→ **Aufgabenstellung**: Benenne in allen folgenden Einträgen „[button]“ in „[Schaltfläche]“ um und gib die Zeilen sonst unverändert wieder. Lass die Bilder in deiner Antwort weg.

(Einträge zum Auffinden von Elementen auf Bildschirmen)
*****
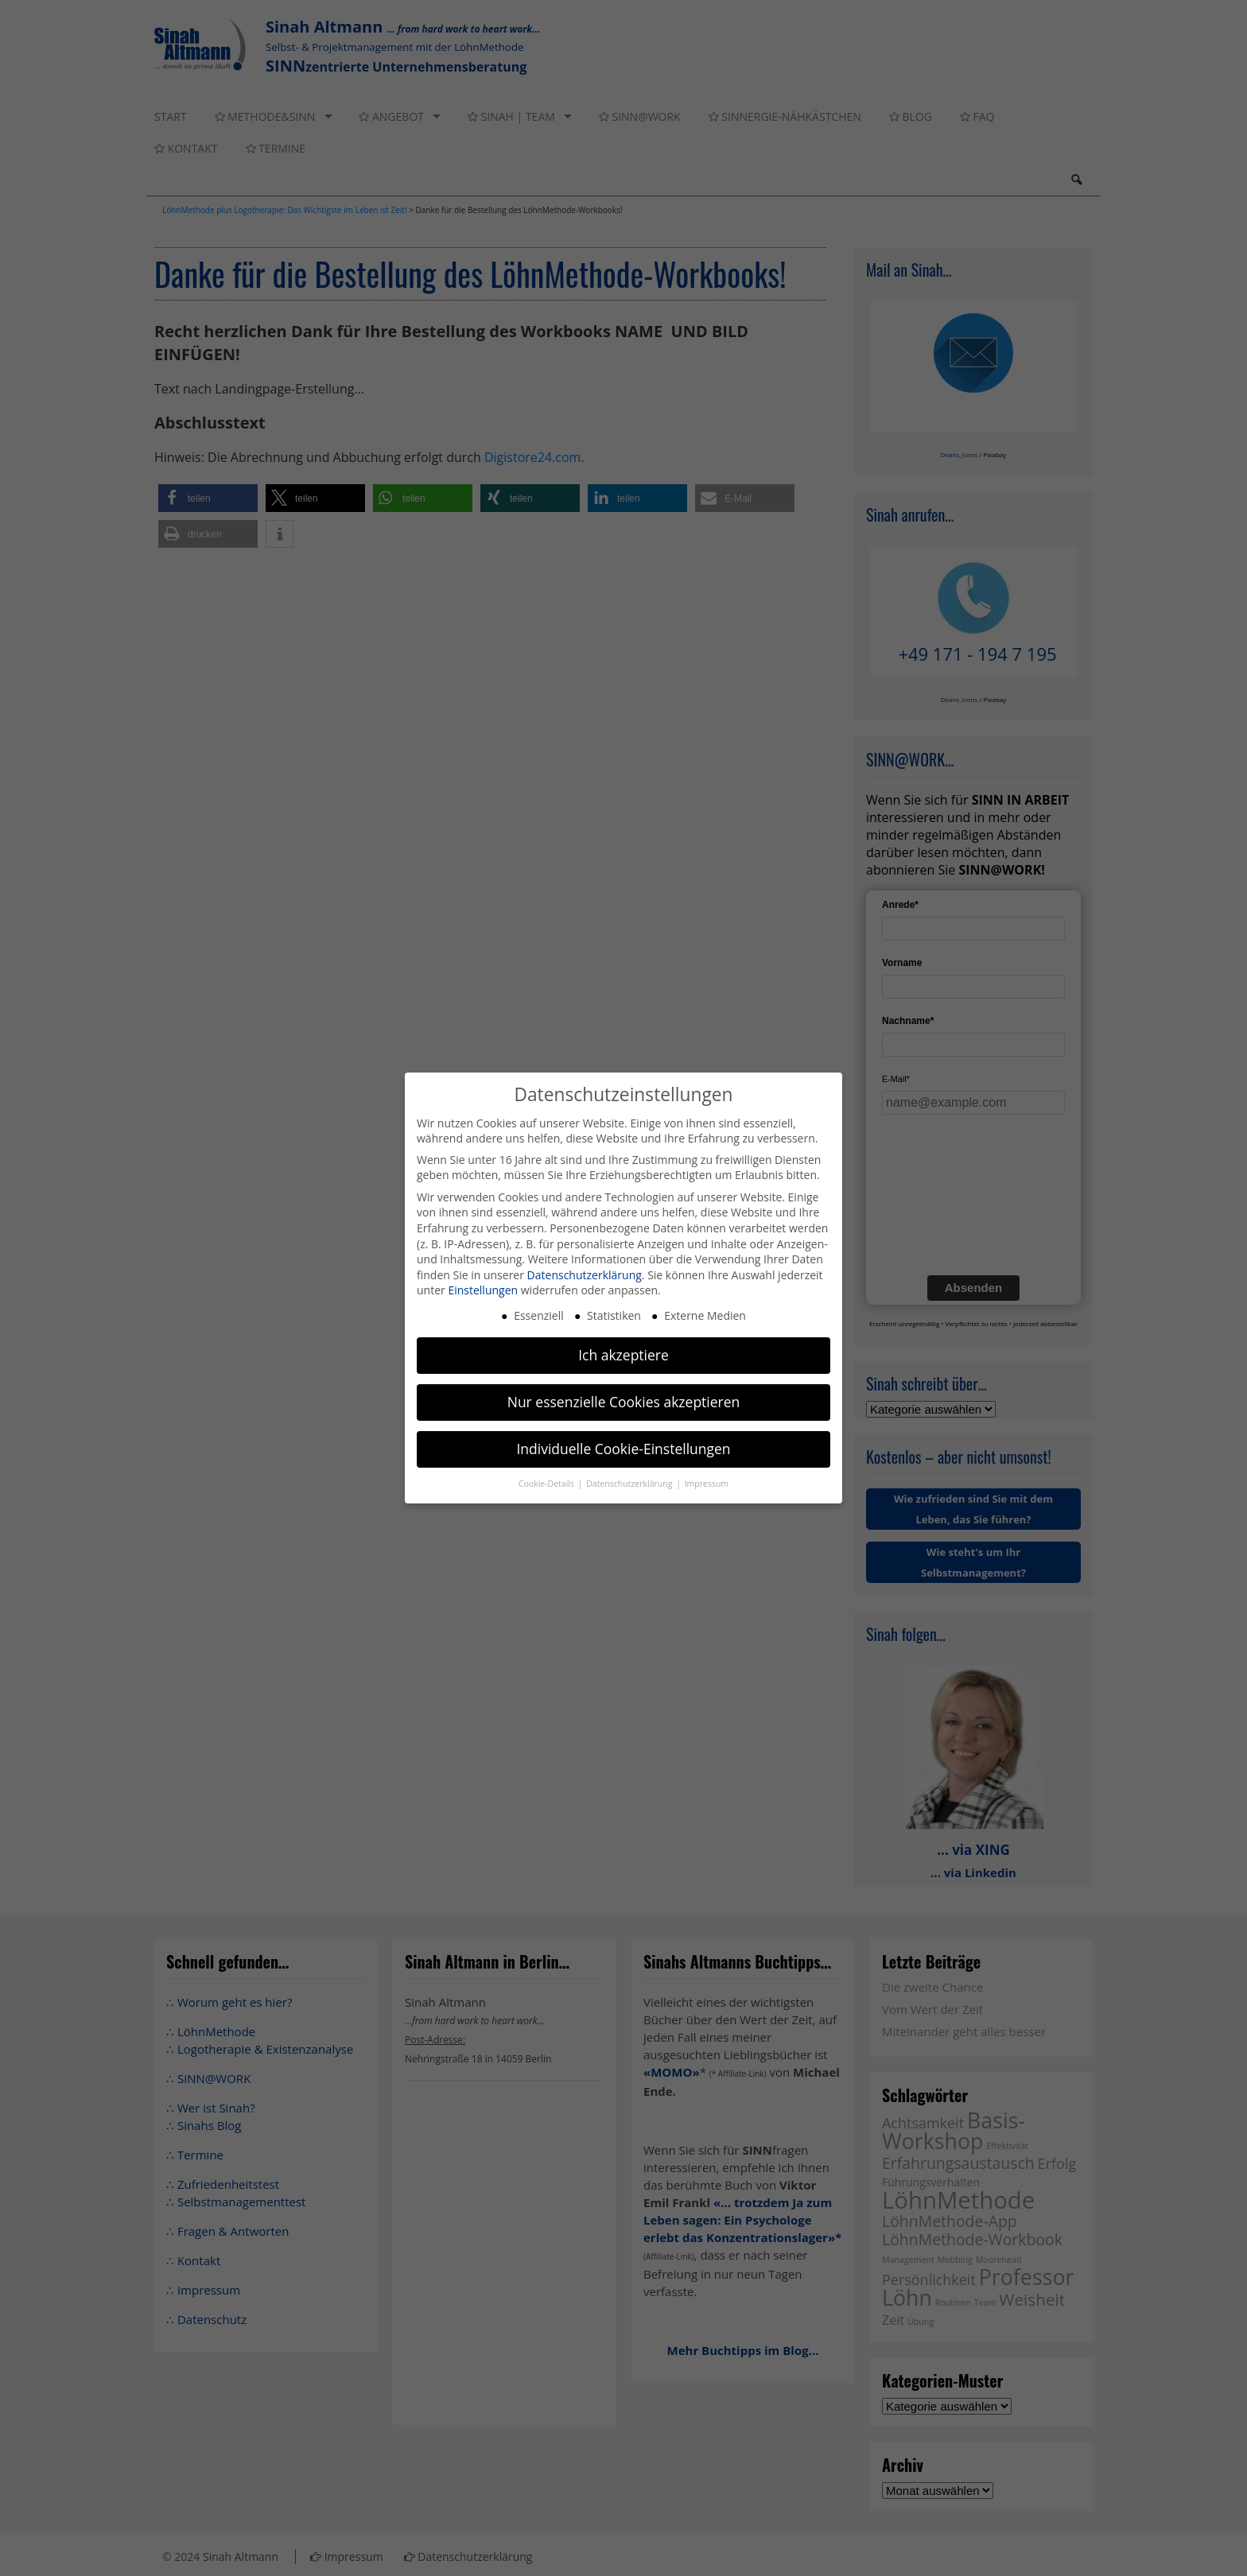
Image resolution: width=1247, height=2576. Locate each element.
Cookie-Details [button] (548, 1483)
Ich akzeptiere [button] (623, 1354)
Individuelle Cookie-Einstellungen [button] (623, 1448)
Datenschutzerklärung (584, 1274)
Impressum (706, 1483)
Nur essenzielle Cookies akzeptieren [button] (623, 1401)
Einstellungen (483, 1290)
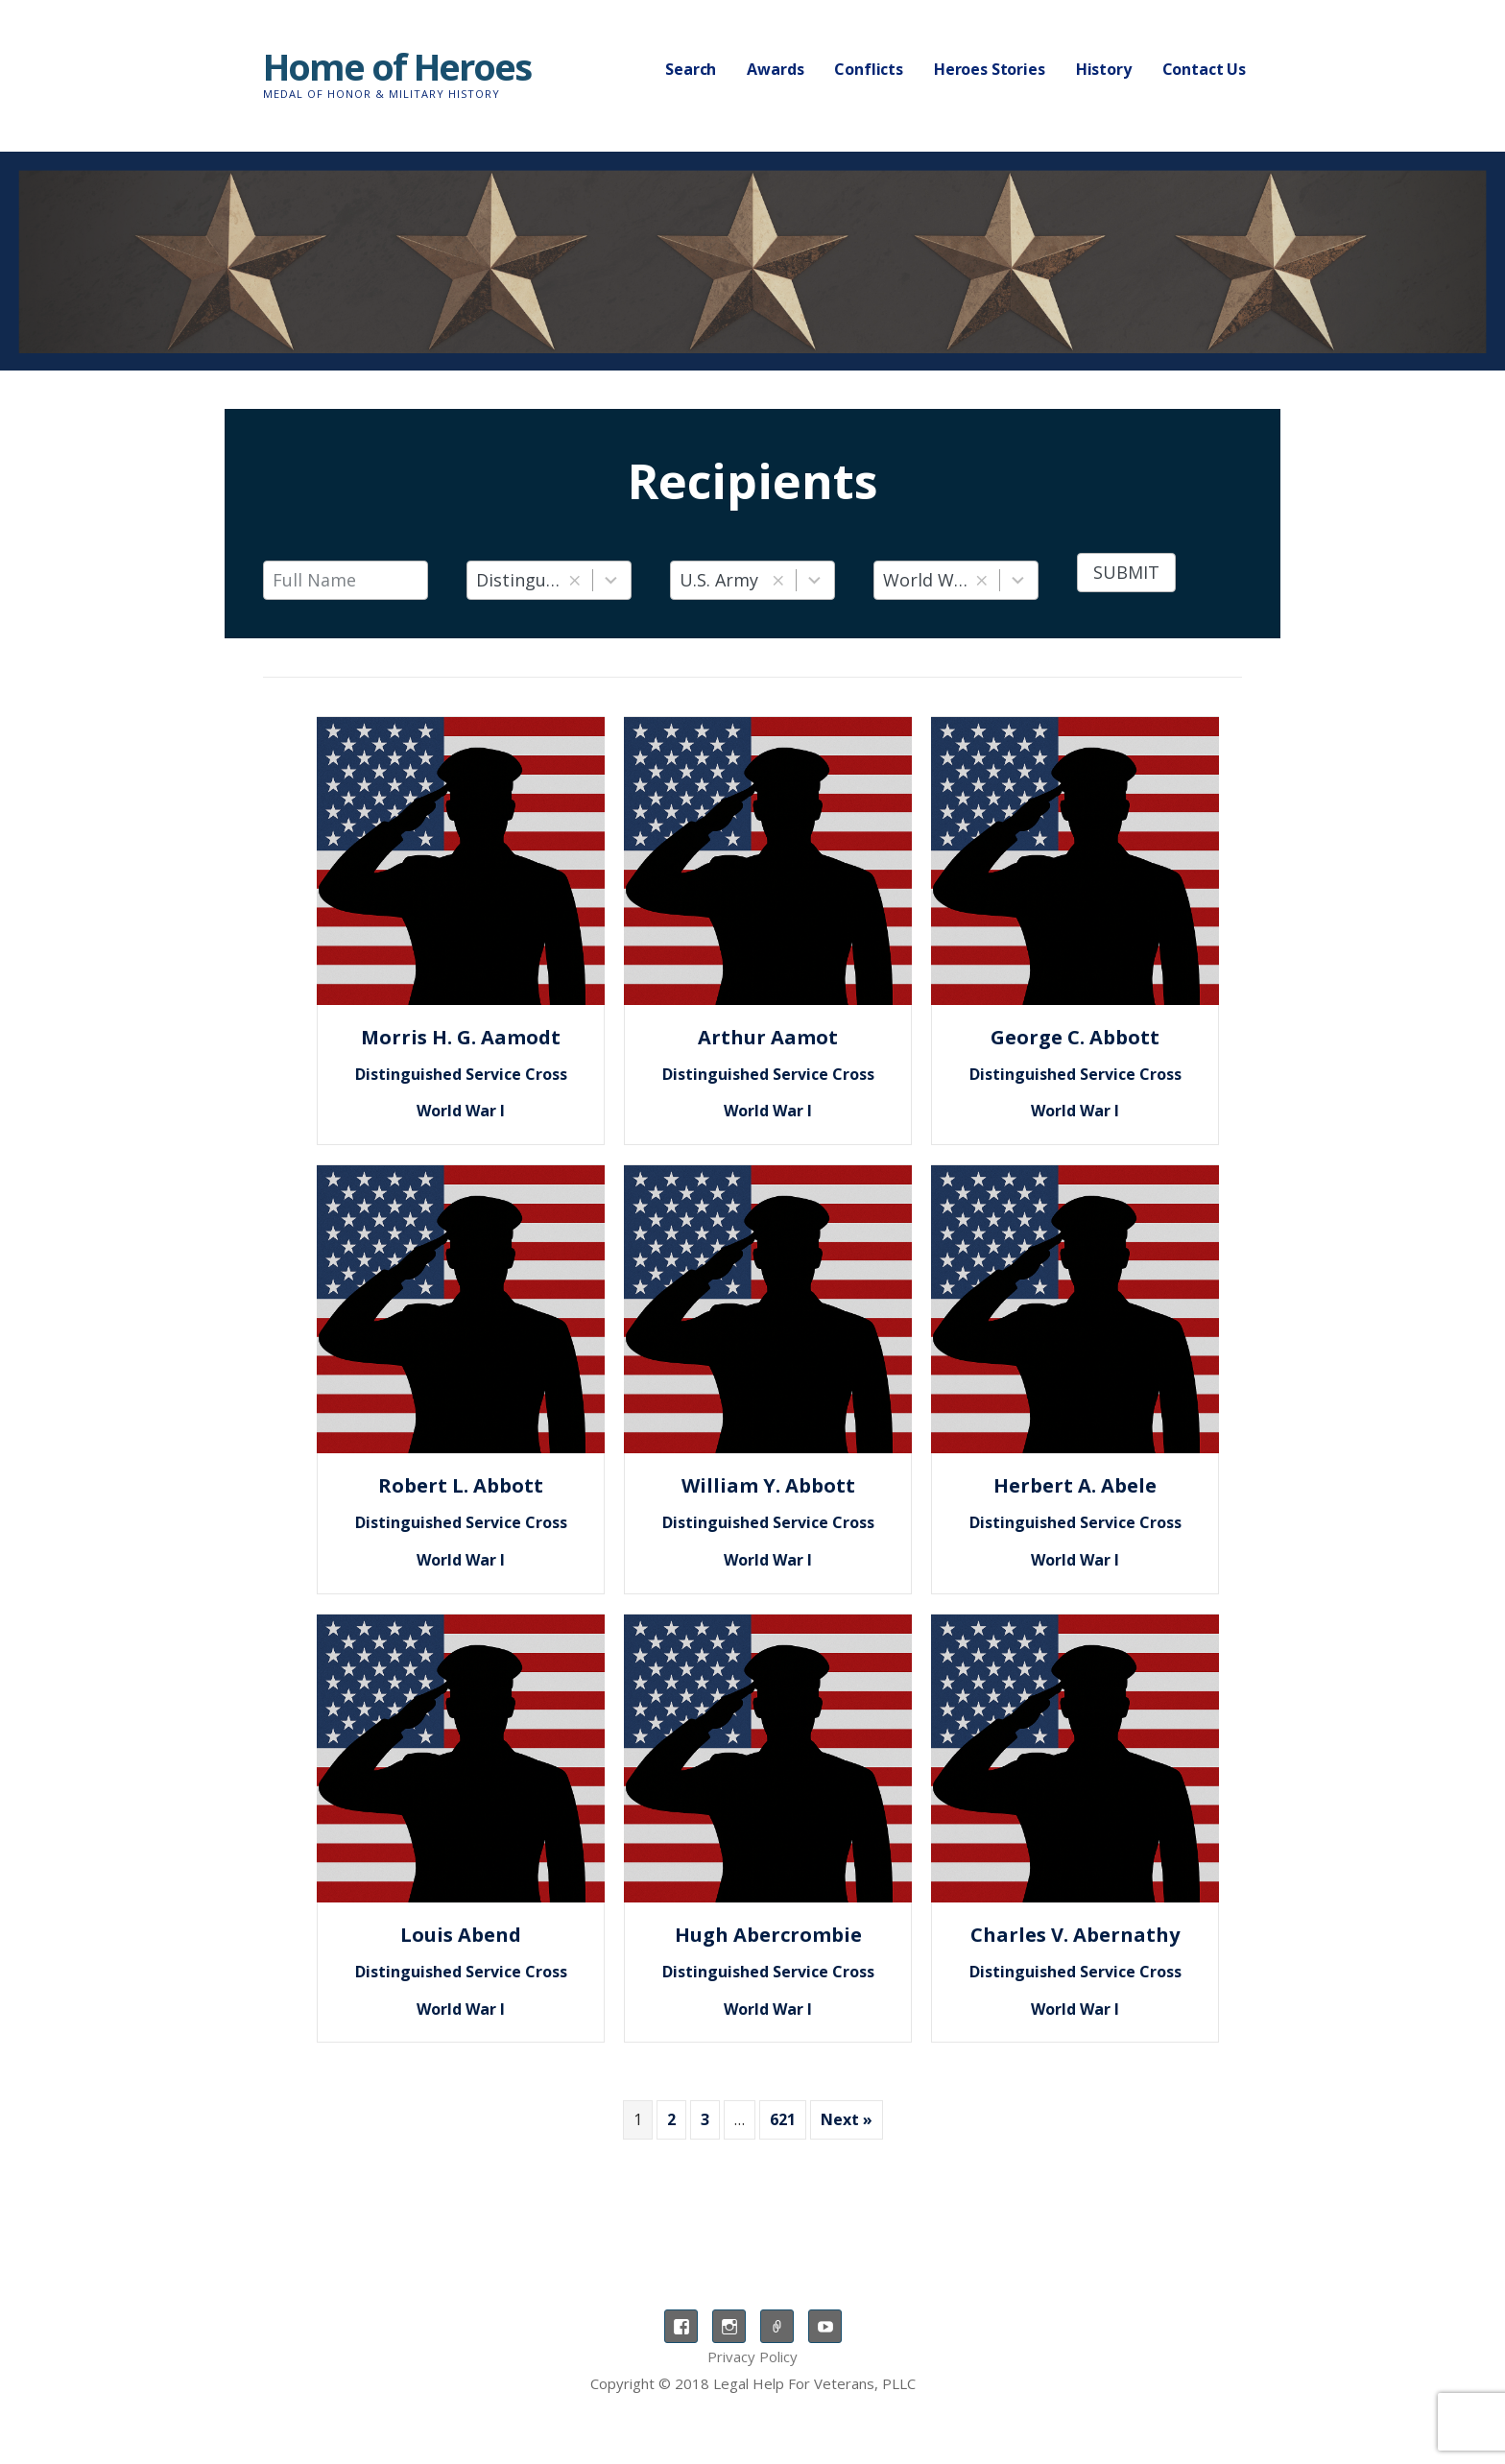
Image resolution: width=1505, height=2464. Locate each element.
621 (783, 2119)
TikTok (777, 2326)
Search (690, 69)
*****
→ **Lösung**:
Image resolution: width=1247, height=2576. Locate each element.
Cookie-Details [Schaltfläche] (548, 1483)
Ich akzeptiere [Schaltfläche] (623, 1354)
Individuelle Cookie-Einstellungen [Schaltfläche] (623, 1448)
Datenschutzerklärung (584, 1274)
Impressum (706, 1483)
Nur essenzielle Cookies akzeptieren [Schaltfläche] (623, 1401)
Einstellungen (483, 1290)
Image resolution: width=1505, height=2464. Locate each element.
621 (783, 2119)
TikTok (777, 2326)
Search (690, 69)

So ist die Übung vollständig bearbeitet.